> **文書抜粋**

2007年02月22日 (木)

「戦没学徒記念 若人の広場」で記したように、仕事で初上陸した淡路島。残念ながら車窓風景以外にプライベートで撮れた写真は少なかったが、仕事が終わって車に乗り込む直前に唯一撮れた淡路島の家の写真がこれである。場所は洲本市由良の由良大橋の袂。もちろん淡路島の家はみんなこんな感じというわけでは決してない。ただ、さすがにこのタイル&臭突は、、撮らずんば男が廃るという気がして撮ってきた(汗)
洲本市由良は、向かいに成ヶ島という淡路橋立とも称される細長い砂州に覆われた形の漁港で、今もハマチの養殖などで知られている。おそらくこの全面タイル張りは漁から帰ってきた漁師達が長靴などを水場で流しやすいようにと設えられたのではないかと思うが、どうだろう。ただ、こんだけカラフルなのはここでしか見なかったので、ひょっとすると別の用途で建てられた家屋という可能性もある。背後との繋がりまで見てくる余裕もなかったが、何とも不思議なハイブリッド建築だった。
また、タイルハウスの右手奥に見える屋根瓦は、本葺き瓦(丸瓦と平瓦を組み合わせた瓦)というのだが、この界隈の古い家屋の屋根には本葺き瓦が乗っているところが多くて、なかなか重厚壮観なものがあった。と思ってちょっとググってみると、淡路島って「淡路瓦」で知られる瓦を伝統工芸的地場産業にしてるところだったのだ。次行くときはもう少し瓦を意識して見てまわると面白いかもしれない(というか、町並み視線って事実上屋根で構成されてるので、意識しなくても実は皆それで峻別してるのだが)。
【写真】2007.02.05 16:24, 兵庫県洲本市由良(淡路島)・由良大橋袂にて
≪ 閉じる
2007年02月03日 (土)

この写真はチャングムテーマパークへ行くのに議政府北部駅から乗ったタクシーの中から撮影したもの。走行中なだけにかなりの無茶撮りではあるが、屋根裏部屋(?) 手前にあるバルコニーの、何とな〜くプリティな様子が気に入って flickr にアップしていた。
しかし、前々エントリーの「K的臭突」でもそうだったように、韓国の建物は日本のそれと較べて妙にスケール感の小さな建具や設備を見掛けることが多い。この写真の民家の場合でもバルコニーに出る扉がどう考えても小さい。日本の茶室の躙り口(にじりぐち)に毛が生えた程度の、肩を窄めて潜らないと出られないくらいの大きさである。
・・と書いたところで、試しに「茶室」を Wikipedia で確認してみたところ、
にじり口は、千利休が河内枚方の淀川河畔で漁夫が船小屋に入る様子を見てヒントを得た、とされる。朝鮮半島の民家からヒントを得て考案したという説もある。しかし、にじり口の原型とみられる入り口は、武野紹鴎の時代の古図にも見られ、また商家の大戸に明けられた潜りなど同類の試みは多種見られることから、利休の発明とは言えない。

> **提示資料**
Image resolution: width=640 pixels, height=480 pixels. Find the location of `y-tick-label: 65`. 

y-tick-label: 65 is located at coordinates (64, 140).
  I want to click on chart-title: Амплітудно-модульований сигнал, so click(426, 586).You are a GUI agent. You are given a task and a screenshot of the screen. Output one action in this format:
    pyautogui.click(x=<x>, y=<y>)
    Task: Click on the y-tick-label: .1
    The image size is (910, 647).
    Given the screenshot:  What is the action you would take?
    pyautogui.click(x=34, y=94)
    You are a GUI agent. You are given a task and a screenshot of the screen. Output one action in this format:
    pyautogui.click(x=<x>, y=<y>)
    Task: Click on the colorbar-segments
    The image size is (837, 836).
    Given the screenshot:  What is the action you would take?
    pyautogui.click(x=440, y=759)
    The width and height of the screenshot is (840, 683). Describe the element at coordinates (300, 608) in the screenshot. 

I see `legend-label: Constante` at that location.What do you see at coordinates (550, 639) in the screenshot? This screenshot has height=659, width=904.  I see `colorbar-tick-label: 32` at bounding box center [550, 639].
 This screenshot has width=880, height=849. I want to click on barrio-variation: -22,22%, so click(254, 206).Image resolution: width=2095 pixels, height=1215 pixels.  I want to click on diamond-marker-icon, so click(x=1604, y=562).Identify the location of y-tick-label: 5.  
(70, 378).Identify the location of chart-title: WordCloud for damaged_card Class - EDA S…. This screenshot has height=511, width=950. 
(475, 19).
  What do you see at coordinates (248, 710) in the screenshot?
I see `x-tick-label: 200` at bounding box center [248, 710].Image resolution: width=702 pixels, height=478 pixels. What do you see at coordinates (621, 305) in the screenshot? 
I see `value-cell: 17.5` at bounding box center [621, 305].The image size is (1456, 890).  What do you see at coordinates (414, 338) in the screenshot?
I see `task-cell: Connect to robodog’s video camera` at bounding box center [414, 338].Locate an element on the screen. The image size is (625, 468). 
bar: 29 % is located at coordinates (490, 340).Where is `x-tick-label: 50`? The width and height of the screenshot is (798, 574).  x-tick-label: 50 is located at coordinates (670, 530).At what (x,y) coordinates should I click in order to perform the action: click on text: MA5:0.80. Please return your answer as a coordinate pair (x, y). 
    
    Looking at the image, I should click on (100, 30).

> **指示 1**
文書抜粋によると、成ヶ島は何とも称されているか。
> **指示 2**
文書抜粋の最後の文に続けて、その先を書いてください。

> **回答 1**
淡路橋立とも称されている。

> **回答 2**
と、諸説あるうちで「朝鮮半島の民家からヒントを得て考案した説もある」ことを知る。ま、だから「バルコニーの躙り口」というタイトルを付けたというわけではないのだが、私のように本格的な茶室で茶を嗜んだ経験のない者にとっては、この写真の戸口と茶室の躙り口が、ある点でそんなには違わないものに感じられてしまう。
要するに「狭い戸口を肩を窄めて潜る」という所作には、それが「出る」という行為であれ、「入る」という行為であれ、どこかしら子供の時分から持ち合わせている悪戯心を擽るようなところがあるように思えてならないのだ。秘密基地への侵入とでも言うともう少しわかりやすいだろうか? ただ、そのことを妻に話してもあまり理解は得られなかった。そのことからつい話がジェンダーへと傾きそうになるが、時の厚生労働相の二の舞は御免なので、ここで話は止めておくことにしよう。
それにしても彼の失言は、ル・コルビュジエの「家は住むための機械である」を知っててのものだったのだろうか。だとしたら、もうちょっと気の利いた言い訳でも考えついたようにも思うのだが‥‥。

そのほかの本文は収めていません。